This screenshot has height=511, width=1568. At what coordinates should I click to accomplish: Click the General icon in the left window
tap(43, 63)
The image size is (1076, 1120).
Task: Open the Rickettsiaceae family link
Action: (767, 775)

——

• **Work instructions**
Return all of the entries above exactly as they stand.

• **Answer space**
This screenshot has height=511, width=1568. At what coordinates should I click to accomplish: Click the General icon in the left window
tap(43, 63)
The image size is (1076, 1120).
Task: Open the Rickettsiaceae family link
Action: (767, 775)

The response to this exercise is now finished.